=== List of tasks ===
a: In the train article, what distance does the Tatanagar-Ernakulam Express travel?
b: Reproduce the passage of the train article starting at "The 18189 /" and ending at "and Ernakulam Junction.".

Tatanagar-Ernakulam Express

Overview
- Service type: Express
- First service: 1 October 1970; 55 years ago
- Current operator: South Eastern Railway

Route
- Termini: Tatanagar (TATA) Ernakulam (ERS)
- Stops: 50
- Distance travelled: 2,297 km (1,427 mi)
- Average journey time: 44 hrs 55 mins
- Service frequency: Daily
- Train number: 18189 / 18190

On-board services
- Classes: AC 2 Tier, AC 3 Tier, AC 3 Tier Economy, Sleeper Class, General Unreserved
- Seating arrangements: No
- Sleeping arrangements: Yes
- Catering facilities: On-board catering, E-catering
- Observation facilities: Large windows
- Baggage facilities: No
- Other facilities: Below the seats

Technical
- Rolling stock: LHB coach
- Track gauge: 1,676 mm (5 ft 6 in)
- Operating speed: 51 km/h (32 mph) average including halts.

= Tatanagar–Alappuzha Express =

Train in India

The 18189 / 18190 Tatanagar–Ernakulam Express was an express train belonging to South Eastern Railway zone that ran between Tatanagar Junction and Ernakulam Junction in India. It was operated with 18189/18190 train numbers on daily basis. Till 2020, it ran as a link train between Tata Nagar to Alappuzha by attaching and detaching with Dhanbad - Alappuzha Express at Rourkela. Since, link train services in India was discontinued, this link train service was stopped for many months. After 2021, it was started as a independed train on a weekly basis with the same train number 18189/18190 between Tata Nagar and Ernakulam Junction.

=== Data entries ===
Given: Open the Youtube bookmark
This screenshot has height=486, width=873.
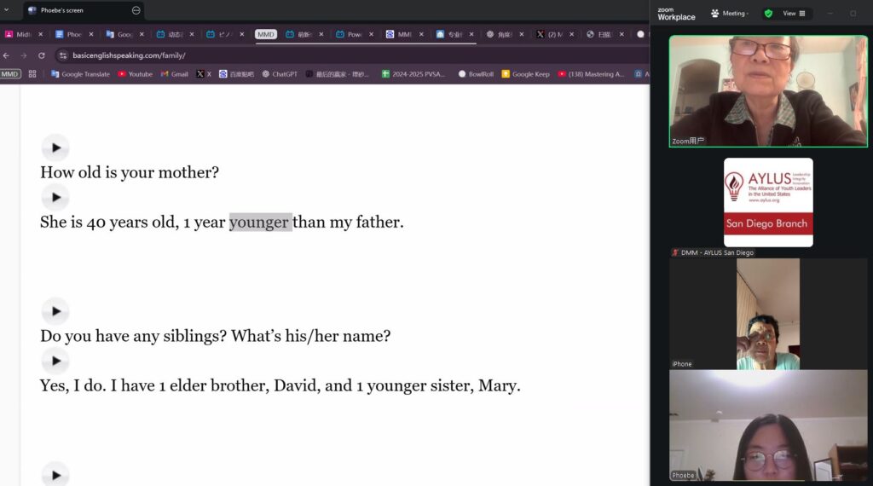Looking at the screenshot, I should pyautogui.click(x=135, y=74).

...

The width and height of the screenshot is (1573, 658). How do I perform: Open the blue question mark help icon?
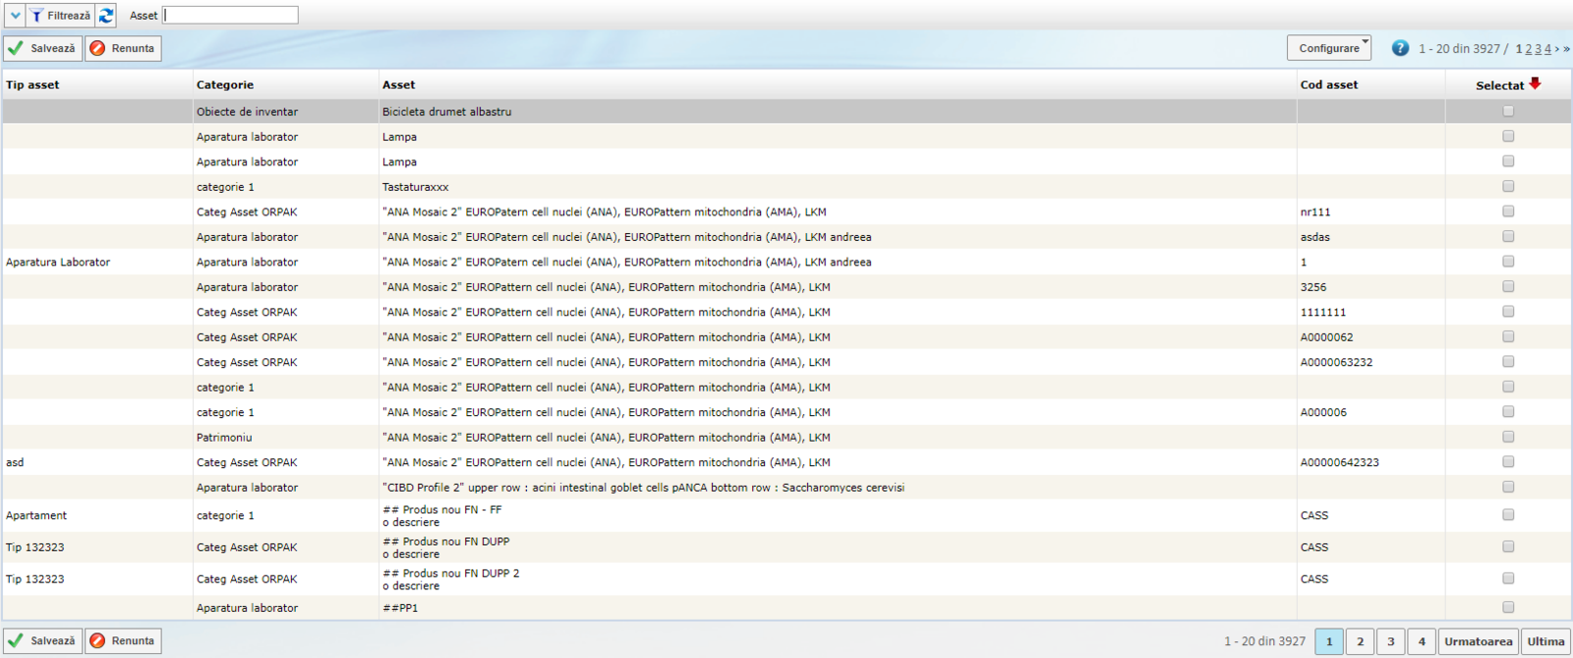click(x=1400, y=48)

=== Answers to the exercises ===
a: 2,297 km (1,427 mi)

b:
The 18189 / 18190 Tatanagar–Ernakulam Express was an express train belonging to South Eastern Railway zone that ran between Tatanagar Junction and Ernakulam Junction in India. It was operated with 18189/18190 train numbers on daily basis. Till 2020, it ran as a link train between Tata Nagar to Alappuzha by attaching and detaching with Dhanbad - Alappuzha Express at Rourkela. Since, link train services in India was discontinued, this link train service was stopped for many months. After 2021, it was started as a independed train on a weekly basis with the same train number 18189/18190 between Tata Nagar and Ernakulam Junction.